§ Dataset items
-- Opening Marker --
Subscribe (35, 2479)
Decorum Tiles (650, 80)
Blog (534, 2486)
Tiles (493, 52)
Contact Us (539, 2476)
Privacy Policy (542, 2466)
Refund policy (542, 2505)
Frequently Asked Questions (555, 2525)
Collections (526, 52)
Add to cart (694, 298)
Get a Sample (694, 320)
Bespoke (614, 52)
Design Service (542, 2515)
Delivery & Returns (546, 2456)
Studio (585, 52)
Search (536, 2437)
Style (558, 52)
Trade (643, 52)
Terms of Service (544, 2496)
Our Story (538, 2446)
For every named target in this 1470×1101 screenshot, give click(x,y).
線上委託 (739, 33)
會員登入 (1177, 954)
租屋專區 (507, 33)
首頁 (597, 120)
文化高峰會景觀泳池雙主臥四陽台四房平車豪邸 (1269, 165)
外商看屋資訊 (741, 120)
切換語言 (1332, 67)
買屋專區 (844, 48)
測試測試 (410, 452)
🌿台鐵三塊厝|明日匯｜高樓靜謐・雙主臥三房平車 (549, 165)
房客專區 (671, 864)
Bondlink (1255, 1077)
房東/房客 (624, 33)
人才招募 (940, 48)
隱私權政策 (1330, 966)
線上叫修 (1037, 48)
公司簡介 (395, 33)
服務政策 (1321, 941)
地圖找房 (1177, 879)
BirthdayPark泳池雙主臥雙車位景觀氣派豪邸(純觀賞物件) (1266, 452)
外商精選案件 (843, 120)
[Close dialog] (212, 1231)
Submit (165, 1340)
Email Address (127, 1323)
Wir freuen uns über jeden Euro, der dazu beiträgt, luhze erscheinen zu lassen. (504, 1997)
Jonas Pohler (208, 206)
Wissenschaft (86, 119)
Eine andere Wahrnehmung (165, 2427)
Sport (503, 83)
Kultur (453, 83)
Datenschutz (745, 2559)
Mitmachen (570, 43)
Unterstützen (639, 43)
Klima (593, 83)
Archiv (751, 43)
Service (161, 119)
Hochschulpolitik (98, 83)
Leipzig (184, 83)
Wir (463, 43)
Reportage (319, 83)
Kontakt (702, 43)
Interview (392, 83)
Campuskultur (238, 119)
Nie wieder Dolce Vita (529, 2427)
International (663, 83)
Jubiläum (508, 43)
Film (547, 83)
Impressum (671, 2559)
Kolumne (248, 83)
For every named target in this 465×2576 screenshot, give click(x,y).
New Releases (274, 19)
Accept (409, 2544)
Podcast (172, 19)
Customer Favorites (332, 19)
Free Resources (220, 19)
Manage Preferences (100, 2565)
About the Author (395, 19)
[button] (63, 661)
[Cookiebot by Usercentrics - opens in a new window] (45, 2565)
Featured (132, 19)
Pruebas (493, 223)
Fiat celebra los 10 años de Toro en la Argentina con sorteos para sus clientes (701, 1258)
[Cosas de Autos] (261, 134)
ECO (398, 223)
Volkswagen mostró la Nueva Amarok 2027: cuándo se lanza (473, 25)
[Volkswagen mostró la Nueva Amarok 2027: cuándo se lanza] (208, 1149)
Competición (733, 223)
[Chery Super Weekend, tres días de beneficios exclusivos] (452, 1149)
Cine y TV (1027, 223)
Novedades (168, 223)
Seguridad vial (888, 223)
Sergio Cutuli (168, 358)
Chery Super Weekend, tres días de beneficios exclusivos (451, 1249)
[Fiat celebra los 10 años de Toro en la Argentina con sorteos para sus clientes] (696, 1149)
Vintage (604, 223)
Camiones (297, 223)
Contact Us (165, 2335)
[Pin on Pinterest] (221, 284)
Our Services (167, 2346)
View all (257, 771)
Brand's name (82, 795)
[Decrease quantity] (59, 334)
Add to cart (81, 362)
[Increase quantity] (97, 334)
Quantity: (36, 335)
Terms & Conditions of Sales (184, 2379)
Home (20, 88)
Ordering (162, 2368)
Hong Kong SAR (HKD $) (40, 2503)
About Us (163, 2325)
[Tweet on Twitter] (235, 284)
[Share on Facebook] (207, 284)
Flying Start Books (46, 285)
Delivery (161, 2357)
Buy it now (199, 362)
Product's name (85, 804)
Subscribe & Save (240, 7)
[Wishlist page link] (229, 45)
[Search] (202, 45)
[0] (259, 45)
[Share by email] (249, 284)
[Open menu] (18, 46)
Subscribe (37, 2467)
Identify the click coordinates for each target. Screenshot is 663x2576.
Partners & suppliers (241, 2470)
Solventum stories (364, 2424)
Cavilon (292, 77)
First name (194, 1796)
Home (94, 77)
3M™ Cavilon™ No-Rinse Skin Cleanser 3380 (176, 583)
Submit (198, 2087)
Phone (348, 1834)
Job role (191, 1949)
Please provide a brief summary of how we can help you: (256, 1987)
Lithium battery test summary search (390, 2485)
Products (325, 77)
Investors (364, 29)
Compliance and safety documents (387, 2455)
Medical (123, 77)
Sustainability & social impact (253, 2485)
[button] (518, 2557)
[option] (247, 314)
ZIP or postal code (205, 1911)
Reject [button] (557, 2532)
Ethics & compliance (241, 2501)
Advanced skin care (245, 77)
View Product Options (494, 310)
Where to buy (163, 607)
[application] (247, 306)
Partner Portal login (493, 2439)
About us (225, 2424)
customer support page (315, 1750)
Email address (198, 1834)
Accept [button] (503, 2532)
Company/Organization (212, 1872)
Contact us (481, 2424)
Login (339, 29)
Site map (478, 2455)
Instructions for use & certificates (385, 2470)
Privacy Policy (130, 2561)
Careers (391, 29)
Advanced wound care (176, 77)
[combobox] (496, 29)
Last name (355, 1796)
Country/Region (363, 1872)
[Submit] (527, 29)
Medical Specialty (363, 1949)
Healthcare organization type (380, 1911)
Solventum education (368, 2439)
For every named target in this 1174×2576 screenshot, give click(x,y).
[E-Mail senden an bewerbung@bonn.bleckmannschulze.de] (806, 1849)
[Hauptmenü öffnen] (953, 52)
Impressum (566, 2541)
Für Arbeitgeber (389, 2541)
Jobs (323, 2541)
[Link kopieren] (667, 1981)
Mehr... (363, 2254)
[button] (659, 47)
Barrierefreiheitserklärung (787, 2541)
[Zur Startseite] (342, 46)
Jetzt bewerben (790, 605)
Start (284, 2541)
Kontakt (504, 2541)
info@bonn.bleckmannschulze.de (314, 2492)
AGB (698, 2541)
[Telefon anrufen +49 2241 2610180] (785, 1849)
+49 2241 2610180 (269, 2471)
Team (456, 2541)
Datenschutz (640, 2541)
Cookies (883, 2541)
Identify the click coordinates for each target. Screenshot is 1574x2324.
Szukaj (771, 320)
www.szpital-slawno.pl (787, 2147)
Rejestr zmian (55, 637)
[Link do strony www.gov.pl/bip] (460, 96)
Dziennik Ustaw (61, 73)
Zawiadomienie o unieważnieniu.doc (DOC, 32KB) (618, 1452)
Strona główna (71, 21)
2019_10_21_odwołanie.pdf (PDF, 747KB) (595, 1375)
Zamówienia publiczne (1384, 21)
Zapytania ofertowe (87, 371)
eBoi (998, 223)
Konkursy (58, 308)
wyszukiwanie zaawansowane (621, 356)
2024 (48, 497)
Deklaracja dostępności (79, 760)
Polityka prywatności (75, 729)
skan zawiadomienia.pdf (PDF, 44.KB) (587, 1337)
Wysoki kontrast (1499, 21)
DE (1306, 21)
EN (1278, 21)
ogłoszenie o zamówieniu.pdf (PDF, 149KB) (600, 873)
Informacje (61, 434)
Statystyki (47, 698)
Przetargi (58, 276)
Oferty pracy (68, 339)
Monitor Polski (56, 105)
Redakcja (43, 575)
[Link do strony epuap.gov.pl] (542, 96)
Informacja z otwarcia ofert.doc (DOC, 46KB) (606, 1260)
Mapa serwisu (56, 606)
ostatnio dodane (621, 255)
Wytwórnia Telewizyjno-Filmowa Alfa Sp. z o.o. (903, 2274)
-- Closing Marker --
§ What you have to do
From the entries above, return exactly the line containing "Where to buy (163, 607)", the line containing "Advanced wound care (176, 77)", and all lines between, and nothing else.

§ Finished task
Where to buy (163, 607)
[application] (247, 306)
Partner Portal login (493, 2439)
About us (225, 2424)
customer support page (315, 1750)
Email address (198, 1834)
Accept [button] (503, 2532)
Company/Organization (212, 1872)
Contact us (481, 2424)
Login (339, 29)
Site map (478, 2455)
Instructions for use & certificates (385, 2470)
Privacy Policy (130, 2561)
Careers (391, 29)
Advanced wound care (176, 77)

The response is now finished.